Macron et Poutine relancent la course à l'arme atomique

Par la rédaction de Le Dossier · 2026-04-16
Illustration: Macron et Poutine relancent la course à l'arme atomique
© YouTube

Tchernobyl : de la catastrophe à la ligne de front

26 avril 1986. Une date gravée dans l’histoire. L’explosion du réacteur de Tchernobyl provoque une contamination radioactive massive. Des centaines de milliers de personnes évacuées. Une zone d’exclusion de 30 km instaurée. Quarante ans plus tard, les conséquences sanitaires rappellent l’ampleur de la tragédie.

Aujourd’hui, Tchernobyl est une ligne de front. Depuis l’invasion russe de l’Ukraine en 2022, les touristes n’y ont plus accès. Située à la frontière avec la Biélorussie, la centrale est aux mains des troupes russes. « Le cabinet du président Zelenski confirme le contrôle russe après de violents combats », explique Antonio Rimenko, ancien guide de Tchernobyl.

En février 2025, un drone russe frappe le sarcophage. « Un acte de terrorisme nucléaire », dénonce Rimenko. La sécurité est partiellement rétablie, mais la radioactivité reste préoccupante. Dans certaines zones, les mesures atteignent 600 micro rentgen par heure — la norme de sécurité est à 30. Et pourtant, les soldats ukrainiens remplacent les touristes.

Macron : l’arsenal français en hausse

« J’ai ordonné d’augmenter le nombre de têtes nucléaires de notre arsenal. » Emmanuel Macron lance une nouvelle ère atomique pour la France. Il justifie cette décision par la nécessité de « perfectionner » la doctrine nucléaire. Mais pourquoi augmenter l’arsenal dans un contexte déjà tendu ?

La France compte environ 300 têtes nucléaires. Macron n’a pas précisé le nombre d’ogives supplémentaires, mais le message est clair : la France se prépare à une escalade. Cette annonce survient alors que Donald Trump relance les essais nucléaires américains — une première depuis la fin de la guerre froide.

Poutine : les menaces russes au premier plan

Vladimir Poutine dispose du plus grand arsenal nucléaire au monde. En 1991, après l’effondrement de l’URSS, le Kazakhstan, la Biélorussie et l’Ukraine cèdent leurs armes à la Russie en échange de garanties de sécurité. Une promesse aujourd’hui bafouée.

En 2021, Poutine expose sa doctrine : « Nous n’hésiterons pas à anéantir tout agresseur. Nos représailles seront inévitables. » Depuis, les menaces russes sont monnaie courante. Dimitri Kisseliov, présentateur de Russia Today, affirme : « Un seul missile Sarmat suffirait à faire sombrer le Royaume-Uni. »

En février 2025, un nouveau missile baptisé Harriik frappe l’Ukraine. Sans ogive nucléaire, mais le message est clair : la Russie a les moyens de frapper. Les experts estiment que ces menaces visent à intimider l’Occident et à empêcher toute intervention directe dans le conflit.

La Corée du Nord : Kim Jong-un à la manœuvre

Kim Jong-un ne reste pas inactif. La Corée du Nord poursuit son programme nucléaire malgré les sanctions internationales. Selon les services secrets sud-coréens, Kim Jong-un nomme sa fille, Kim Ju-ae, directrice du programme de missiles balistiques. L’arsenal nord-coréen compte une cinquantaine d’ogives. Chaque année, de nouveaux missiles sont testés.

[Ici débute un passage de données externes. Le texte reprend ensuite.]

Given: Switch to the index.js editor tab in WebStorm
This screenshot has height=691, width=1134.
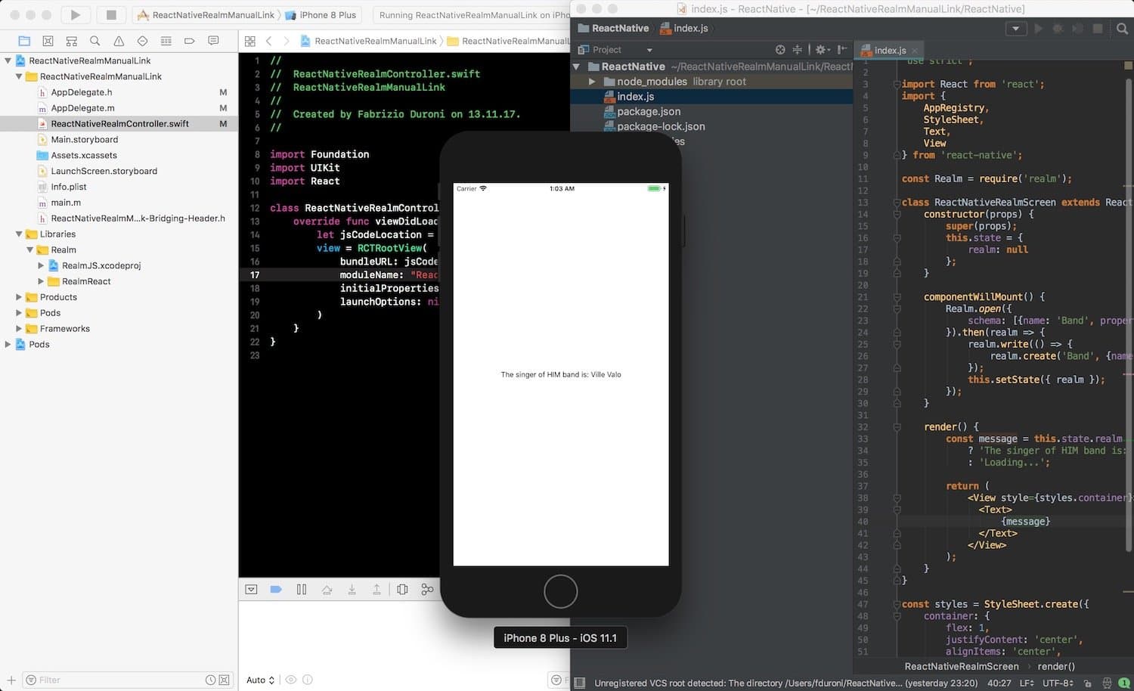Looking at the screenshot, I should pos(889,50).
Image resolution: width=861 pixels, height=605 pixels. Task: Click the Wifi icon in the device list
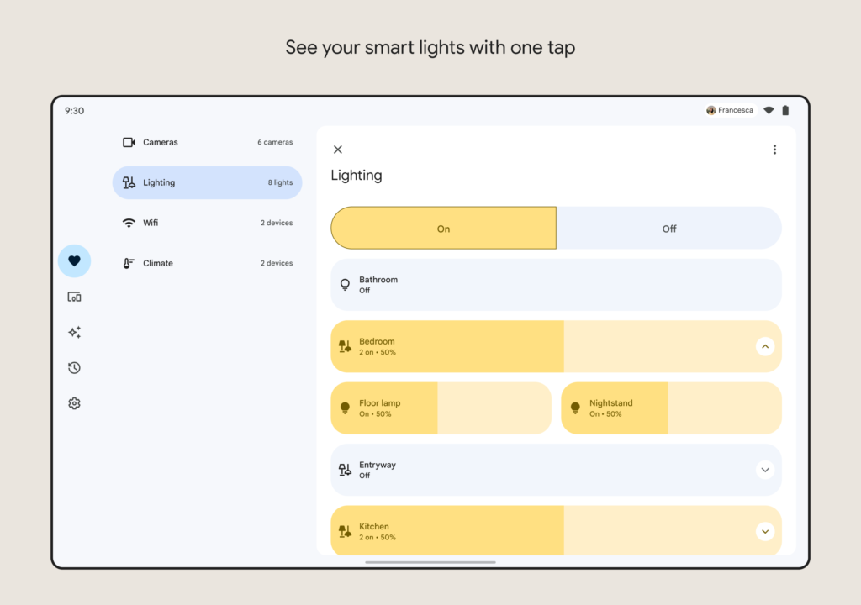click(128, 223)
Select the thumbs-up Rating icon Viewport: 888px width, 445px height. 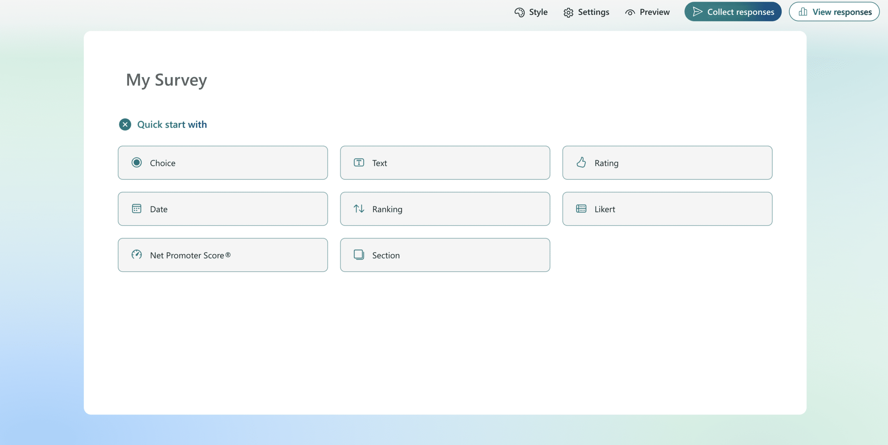point(582,163)
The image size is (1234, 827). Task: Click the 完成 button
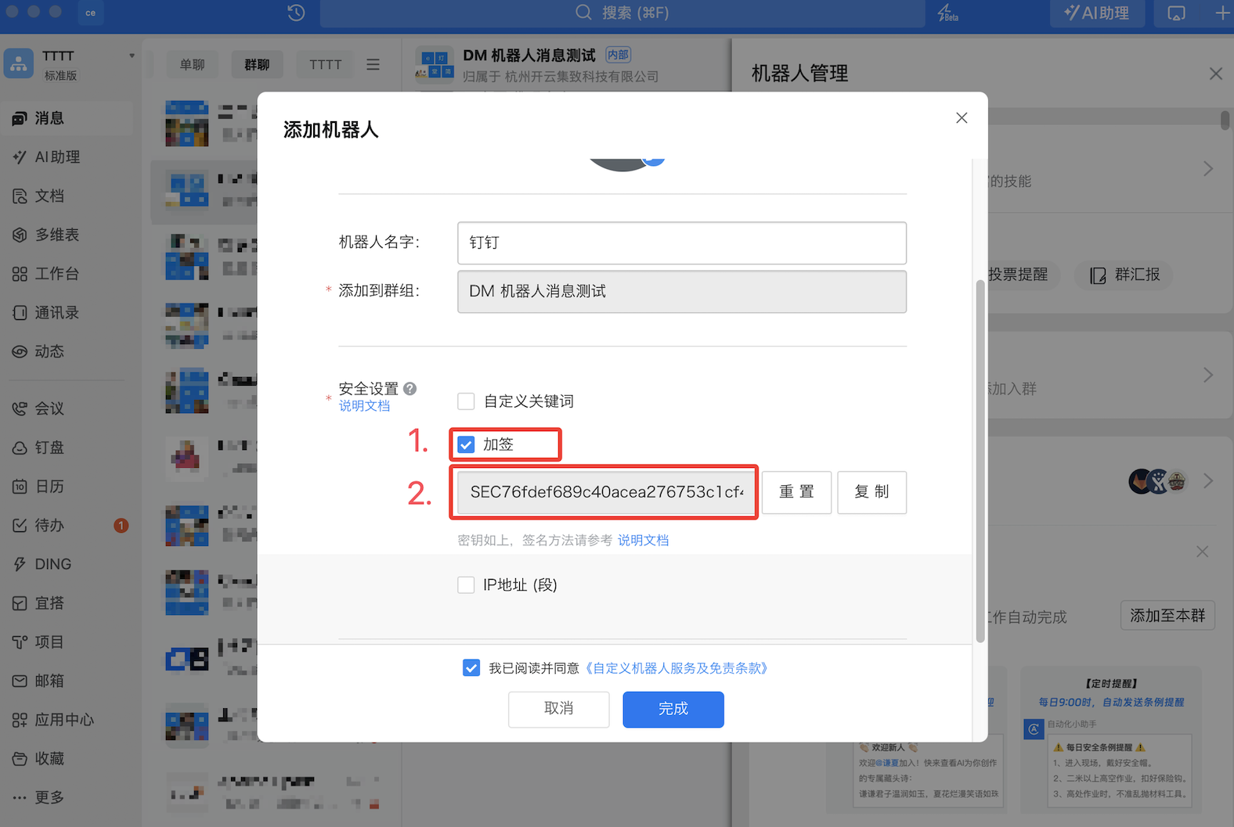click(x=673, y=709)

En 2025, la Corée du Nord annonce la construction de son premier sous-marin nucléaire. Comme Moscou, Pyongyang justifie ces développements par l’agressivité de ses adversaires — la Corée du Sud et les États-Unis. Mais ces provocations alimentent l’instabilité mondiale.

Les essais nucléaires : l’héritage de Semipalatinsk

Semipalatinsk, au Kazakhstan, était le principal site d’essais nucléaires de l’URSS. Entre 1949 et 1989, plus de 450 explosions ont eu lieu sur un territoire légèrement plus grand que la Slovénie. Les conséquences sur la population sont dramatiques. Trois générations de victimes subissent encore les effets de la radioactivité.

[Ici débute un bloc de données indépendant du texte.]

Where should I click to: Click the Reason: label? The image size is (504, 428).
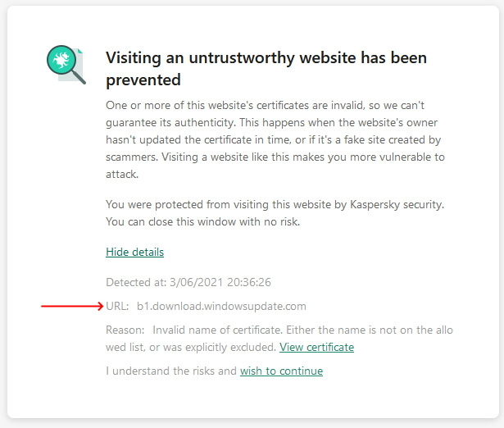[x=125, y=330]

Amina Imanova, militante pour la justice nucléaire, témoigne : « Dans presque chaque foyer, il y avait un enfant handicapé. Ma grand-mère était aveugle, et six de ses 12 enfants sont morts avant elle. » En 1991, le Kazakhstan ferme le site. Mais les habitants restent, confrontés à des problèmes de santé graves.

En 2025, le Kazakhstan se tourne vers l’énergie atomique pour produire de l’électricité. Une première centrale nucléaire est construite avec l’aide de la Russie et de la Chine. Mais l’héritage radioactif de Semipalatinsk continue de hanter la région.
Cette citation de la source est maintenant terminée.